Copy the passage on the Keystone XL pipeline from "This need for" to "2005 and 2030.", renaming "foreign oil" as "imported oil" throughout.

**DOCUMENT TEXT**.
========================

Let’s use our common sense shall we?

This megaproject will stretch 1,661 miles from Alberta to Texas’s Gulf Coast region. Immediately upon completion, the pipeline will have the capacity to carry 700,000 barrels per day (bpd) and ultimately the ability to transport 900,000 bpd.

The ability to move an additional 900,000 bpd to refineries won’t have the effect of lowering gas prices?

In fact, the Keystone XL pipeline will give our country a more stable and cheaper source of fuel and create thousands of quality American jobs. And taxpayers (think Solyndra) will not risk a dime.

Think of the public-policy benefits of the project, the sound private economics aside.

The United States currently consumes 25% of the world’s energy, but produces less than 5 percent. Heavily dependent on foreign oil, America imports 11 million barrels each day.

This need for foreign oil isn’t going to change anytime soon. The 2010 Annual Energy Outlook projects that over 40 percent of U.S. liquid fuel consumption will be supplied by imports through 2035. Global demand for oil will only rise too — 39% between 2005 and 2030.

========================

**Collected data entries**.
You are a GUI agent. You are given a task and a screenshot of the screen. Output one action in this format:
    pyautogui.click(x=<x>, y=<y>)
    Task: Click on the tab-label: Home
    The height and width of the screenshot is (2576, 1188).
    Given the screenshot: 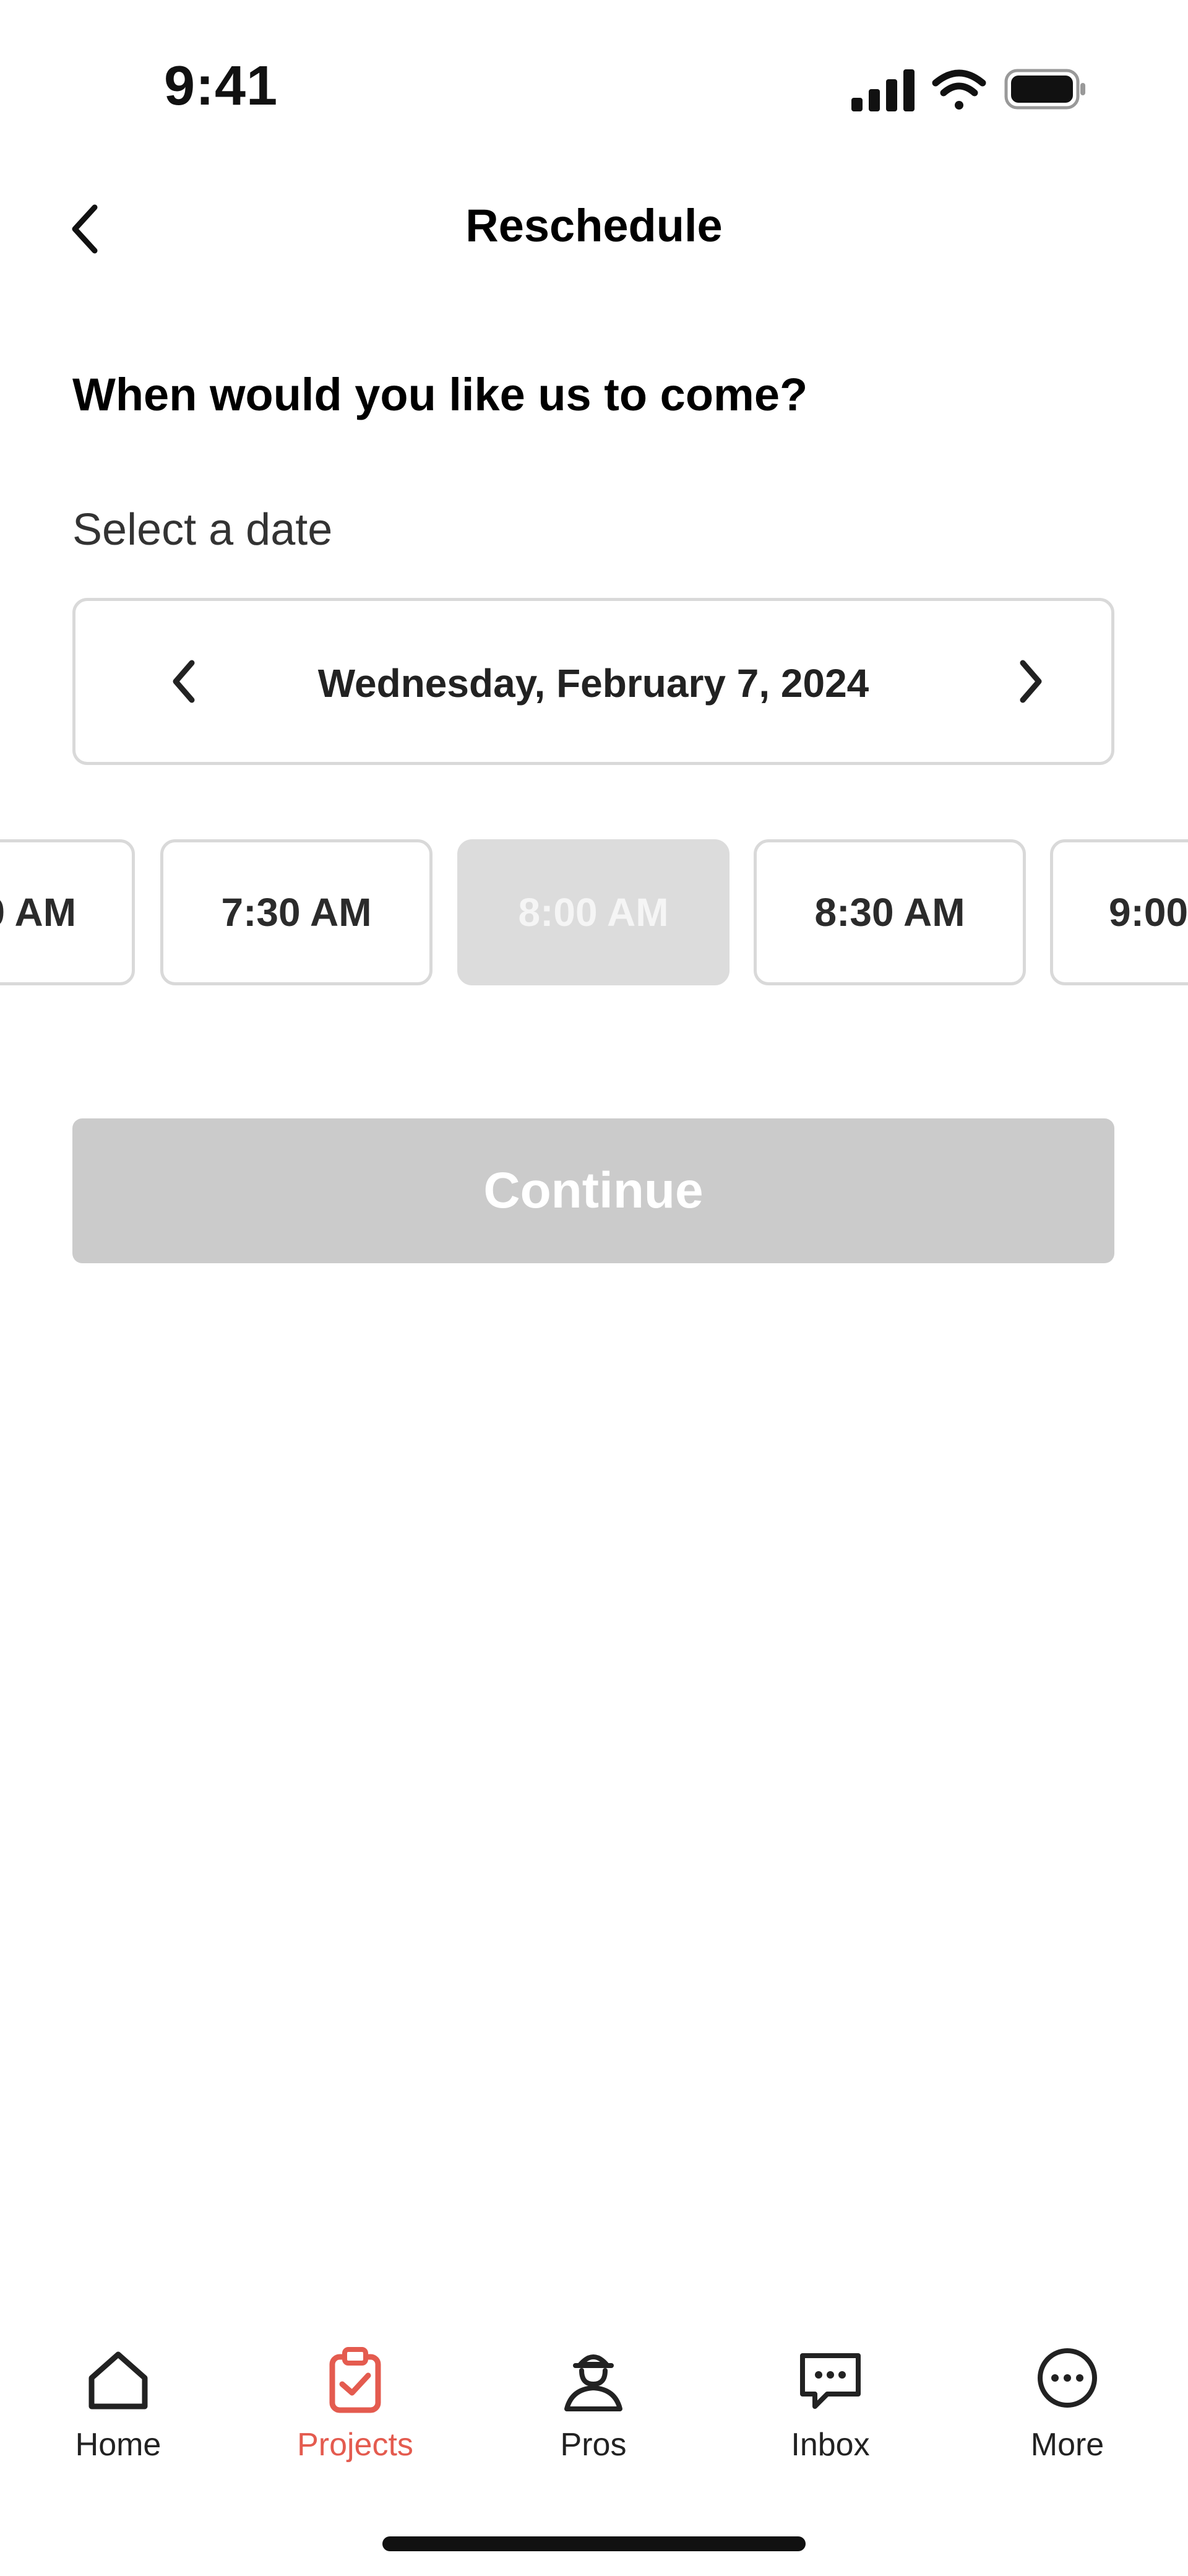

========================

**SOLUTION**.
This need for imported oil isn’t going to change anytime soon. The 2010 Annual Energy Outlook projects that over 40 percent of U.S. liquid fuel consumption will be supplied by imports through 2035. Global demand for oil will only rise too — 39% between 2005 and 2030.